Earlier on Saturday, the bus operators declared suspension of long-distance bus services for an indefinite period on ‘security grounds’, which is likely to worsen further people’s sufferings caused by the ‘undeclared transport strike’.
The operators also postponed sale of advance bus tickets for Eid-ul-Azha, although it was scheduled to begin on Sunday.
No long-distance bus left or entered Dhaka through Gabtoli, Mohakhali and Saidabad bus terminals yesterday.
Kazi Wazed, Officer-in-Charge of Jatrabari Police Station, said that no inter- district bus left Saidabad bus terminal.
Khondaker Enayet Ullah, secretary general of Bangladesh Road Transport Owners Association, told the media, “No bus will operate as the situation has worsened.”
“From now on, bus service will remain suspended for an indefinite period due to lack of security,” he said.

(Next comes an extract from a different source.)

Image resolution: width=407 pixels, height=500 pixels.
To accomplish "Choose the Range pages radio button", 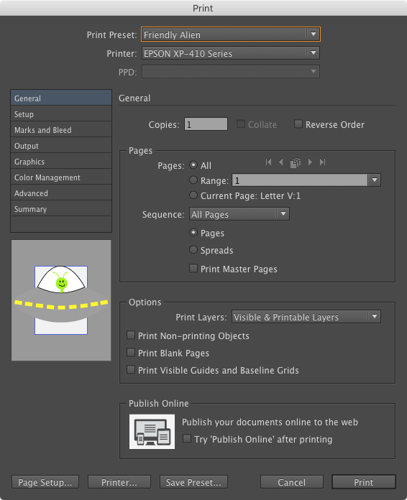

Queried why they were suspending bus operation on highways when students were agitating in towns, cities and the capital, Enayet said, “Long-route buses have also come under attack.” Road safety campaigners have said that whenever there was strong protest against anomalies in the transport sector, bus owners and transport leaders halted their services.
It was nothing but a trick to weaken the justified movement of the people, they said.
Ashis Kumar Dey, general secretary of National Committee to Protect Shipping, Roads and Railways, said whenever any decision or action goes against the interest of the transport owners and workers, they go for “illegal strike, holding people hostage” and embarrass the government.
Such “hastily-called strikes”, which cause huge public suffering, is illegal, he said. Hundreds of passengers were stranded at Gabtoli, Mohakhali and Syedabad inter-district bus terminals in the capital yesterday as no long-distance bus left the terminals. At Gabtoli, a huge number of passengers were seen looking for transport. Finding no buses, many of them rented pickups to reach their destination paying extra.
Belayet Hossain, a worker, along with his wife and children, had been waiting at Gabtoli since 7:00am yesterday. He had come to the capital from Sylhet the previous night.
“My son’s right leg broke yesterday and doctors in Sylhet referred him to Dhaka for better treatment. But we decided to take him to Satkhira as one of our relatives who is a doctor works there,” he told this reporter around 3:00pm.
“Now, how we will go there?” he asked.
The situation at the other two inter-district bus terminals in the capital was the same.
In Chattogram, people thronged the bus counters in Goribullah Shah Mazar area. However, all the ticket counters were closed. Similar situation prevailed in other districts, including Sylhet, Dinajpur and Pabna.
Meanwhile, the rush of people travelling in trains and launches increased in the last two days.
Shipping Minister Shajahan Khan held a meeting with labour leaders at his official residence at Mintu Road Saturday night. The meeting decided that transport workers would run buses if they were given security, said Sarak Paribahan Sramik Federation General Secretary Osman Ali.